Just like we negate the indices giving positions to exclude
values when subsetting, we can negate the
TRUE
s and
FALSE
s easily.
The
!
does exactly this.
So if we want to drop elements specified by
a logical vector
i,
we need do only the following:
> x[ !i ]
Again, go through the intermediate computations, looking at
i and
!i
to see
what is actually happening.
So now we have seen 4 ways to subset: inclusion and exclusion by
position, names and logical "masks". We said at the outset there were
5, so we only have one remaining and this is a special, degenerate
one. What if I pass no value for the indexing vector, i.e.
> x[ ]
The result is
x itself, i.e
the original vector.
This is not the same as passing in a vector with
length 0
> x[integer()]
That gives back a subset of
x with the same length
as the indexing vector and so is
> x[ integer() ]
numeric(0)
Why is the empty subsetting (
x[]
) useful
and why are we making a big deal of it? There are several reasons.
One of the things we haven't mentioned about subsetting until now is
that not only can we access sub-vectors using these 5 techniques, but
we can also modify the elements in the original vector by simply
assigning elements to the specified subset.
We use the same subsetting on the left hand-side
of an assignment as we did earlier but specify an object
on the right side and good things happen.
> x = c(1, 2, 3)
> x[c(1, 3)] <- 10
> x
[1] 10 2 10
Similarly, if we want to replace all the "G"'s in
a character vector with a string "GG",
we can do this simply
> x = c("A", "G", "C", "C", "G", "G", "A")
> x[x == "G"] <- "GG"
And if we realized that we had made a mistake
and erroneously switched the IP addresses of anson and wald,
we could switch them back via
> ip = c(wald="169.237.46.2", anson = "169.237.46.9", fisher = "169.237.46.3")

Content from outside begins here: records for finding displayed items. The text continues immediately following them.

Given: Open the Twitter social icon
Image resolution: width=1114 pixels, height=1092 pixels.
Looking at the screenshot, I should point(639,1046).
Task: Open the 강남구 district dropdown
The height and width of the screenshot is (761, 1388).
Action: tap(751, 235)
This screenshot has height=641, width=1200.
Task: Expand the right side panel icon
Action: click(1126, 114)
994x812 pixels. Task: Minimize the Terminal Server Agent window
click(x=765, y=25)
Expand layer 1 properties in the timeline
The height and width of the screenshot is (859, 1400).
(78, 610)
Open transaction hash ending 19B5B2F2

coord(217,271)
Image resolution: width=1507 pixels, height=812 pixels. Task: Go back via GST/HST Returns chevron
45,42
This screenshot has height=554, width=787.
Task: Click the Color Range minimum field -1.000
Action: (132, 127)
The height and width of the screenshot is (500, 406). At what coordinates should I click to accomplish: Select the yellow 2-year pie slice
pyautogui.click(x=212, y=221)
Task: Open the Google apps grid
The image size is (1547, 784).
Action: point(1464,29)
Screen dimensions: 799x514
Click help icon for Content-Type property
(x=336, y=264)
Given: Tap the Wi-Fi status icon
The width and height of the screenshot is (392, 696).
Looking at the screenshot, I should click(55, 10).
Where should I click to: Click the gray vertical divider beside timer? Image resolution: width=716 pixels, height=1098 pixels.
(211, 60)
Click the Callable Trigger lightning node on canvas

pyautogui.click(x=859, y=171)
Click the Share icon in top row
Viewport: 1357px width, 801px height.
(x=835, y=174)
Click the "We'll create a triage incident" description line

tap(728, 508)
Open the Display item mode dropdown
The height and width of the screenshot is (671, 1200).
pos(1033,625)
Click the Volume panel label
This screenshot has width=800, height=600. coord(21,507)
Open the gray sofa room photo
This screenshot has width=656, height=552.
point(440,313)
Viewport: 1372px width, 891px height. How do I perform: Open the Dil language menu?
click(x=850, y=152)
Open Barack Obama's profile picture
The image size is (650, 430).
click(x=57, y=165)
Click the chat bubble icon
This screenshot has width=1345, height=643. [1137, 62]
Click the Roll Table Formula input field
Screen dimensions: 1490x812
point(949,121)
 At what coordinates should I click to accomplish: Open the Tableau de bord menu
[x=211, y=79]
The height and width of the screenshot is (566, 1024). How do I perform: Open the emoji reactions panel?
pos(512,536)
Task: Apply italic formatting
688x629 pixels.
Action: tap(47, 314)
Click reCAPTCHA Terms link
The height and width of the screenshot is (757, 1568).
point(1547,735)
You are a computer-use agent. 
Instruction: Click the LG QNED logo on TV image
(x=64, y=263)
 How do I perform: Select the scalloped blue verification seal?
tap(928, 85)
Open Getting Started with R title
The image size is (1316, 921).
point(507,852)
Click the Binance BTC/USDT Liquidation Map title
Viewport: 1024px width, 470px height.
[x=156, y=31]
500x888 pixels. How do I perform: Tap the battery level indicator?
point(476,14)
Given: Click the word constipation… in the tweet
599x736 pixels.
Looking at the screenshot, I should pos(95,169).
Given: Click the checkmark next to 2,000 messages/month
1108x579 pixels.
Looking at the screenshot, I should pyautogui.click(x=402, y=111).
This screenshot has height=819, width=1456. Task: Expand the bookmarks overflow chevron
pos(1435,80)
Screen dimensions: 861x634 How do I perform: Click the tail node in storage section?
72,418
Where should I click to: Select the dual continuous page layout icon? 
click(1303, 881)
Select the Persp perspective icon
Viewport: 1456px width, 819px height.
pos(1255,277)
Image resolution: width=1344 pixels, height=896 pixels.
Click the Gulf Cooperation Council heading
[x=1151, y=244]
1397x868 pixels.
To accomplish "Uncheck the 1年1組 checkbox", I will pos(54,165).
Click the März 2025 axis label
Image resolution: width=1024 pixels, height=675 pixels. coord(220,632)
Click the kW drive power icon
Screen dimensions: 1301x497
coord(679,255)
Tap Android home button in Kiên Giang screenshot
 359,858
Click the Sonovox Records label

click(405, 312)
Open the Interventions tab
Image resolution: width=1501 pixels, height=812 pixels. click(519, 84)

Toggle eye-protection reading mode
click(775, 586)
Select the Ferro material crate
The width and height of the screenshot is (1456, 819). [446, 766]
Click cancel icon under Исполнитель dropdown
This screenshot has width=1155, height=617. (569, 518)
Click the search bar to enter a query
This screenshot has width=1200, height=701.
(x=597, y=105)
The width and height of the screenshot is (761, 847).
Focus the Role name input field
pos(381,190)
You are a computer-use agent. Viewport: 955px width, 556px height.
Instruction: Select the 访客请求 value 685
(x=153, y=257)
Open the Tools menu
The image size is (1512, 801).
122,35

> ip[c("wald", "anson") ] <- ip[c("anson", "wald")]
> ip
wald anson fisher
"169.237.46.9" "169.237.46.2" "169.237.46.3"
Note that the recycling rule is in effect in all of these cases. The
number of values on the right must match the number of values expected
on the left hand side and the recycling rule works to do this.
So what does this have to do with the empty subsetting capabilities?
Well, what's the difference between
> x <- 0
> y[] <- 0
In the first case, we are assigning the value 0 to the name "x".
In the second case, we are assigning 0 to each element of the
vector
y.
Another reason why the empty subsetting is useful is when
we deal with multi-dimensional vectors, i.e. matrices and arrays.
For these, we can say "give me all the columns for the first four rows"
as
> m[1:4, ]
The same subsetting rules apply for each dimension
and so we need a convenient way to say "everything" in this
dimension. And that is the empty subsetting operation.